According to Rule 38 of the Legal Profession (Professional Conduct) Rules on Gross Overcharging: An advocate and solicitor shall not render a bill (whether the bill is subject to taxation or otherwise) which amounts to such gross overcharging that will affect the integrity of the profession.

I would have thought the Law Society would have referred to the above in its letter as part of its explanation of the difference between fee taxed down and overcharging. It would have been educational. And give examples please.

It also goes on to say that “if a client is dissatisfied with his lawyer’s bill, he can also tax that bill in court’’.

So you hire another lawyer to bring down your original lawyer’s fees?  Wow! I wonder if this is common practice? (Is this what the Singapore Medical Council should have done in the Susan Lim case? Or did it think the fees of $1m plus charged twice is a reasonable fee for the SMC to pay? Ooops! Wrong of me to refer to specific cases…)

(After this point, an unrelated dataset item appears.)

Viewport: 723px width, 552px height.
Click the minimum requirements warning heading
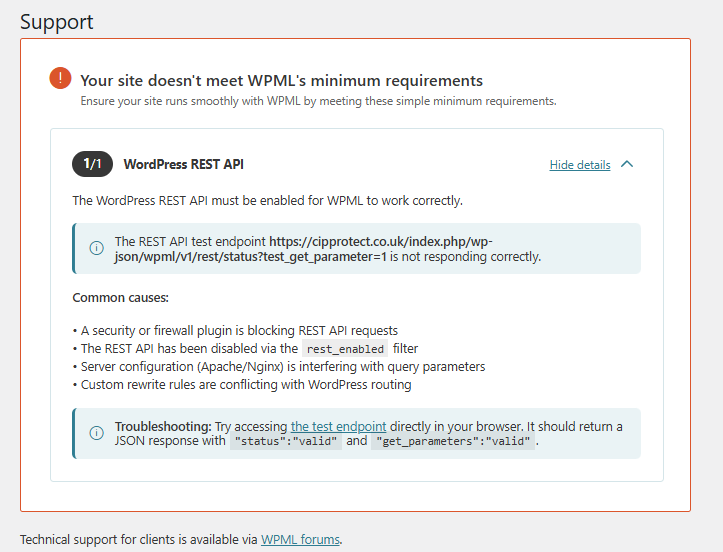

Final paragraph: “The Law Society does not condone overcharging by lawyers, and complaints about overcharging are subject to a statutory regime. Complaints made to the Law Society are referred to independent committees for investigation. These committees are not appointed by the Law Society, and it has no control over them.  The public can have every confidence that there are long-established safeguards in place to address overcharging, whether by one’s own lawyer or by an opposing lawyer.”

Isn’t that so odd? There is an independent committee, which the Law Society has no control over, to deal with complaints. Which makes you wonder why the Law Society is spilling ink at all. LawSoc could at least give more details on how these committees work or the results of its work.

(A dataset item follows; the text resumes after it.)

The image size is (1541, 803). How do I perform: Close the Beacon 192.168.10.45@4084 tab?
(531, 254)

Here’s my response to the Law Society letter:

Much ink has been spilled by the Law Society on the general process of taxation by the courts. Without commenting on specific cases before the court and the inquiry committee, it appears necessary for the Law Society to elaborate on the phrase “appreciable margin’’ and define the term “over-charging’’. It might also be appropriate to disclose statistics on complaints of over-charging (after taxation and not through fraud or other action) and how many were acted on. This is so as that the public can have every confidence that there are long-established safeguards in place to address overcharging, whether by one’s own lawyer or by an opposing lawyer.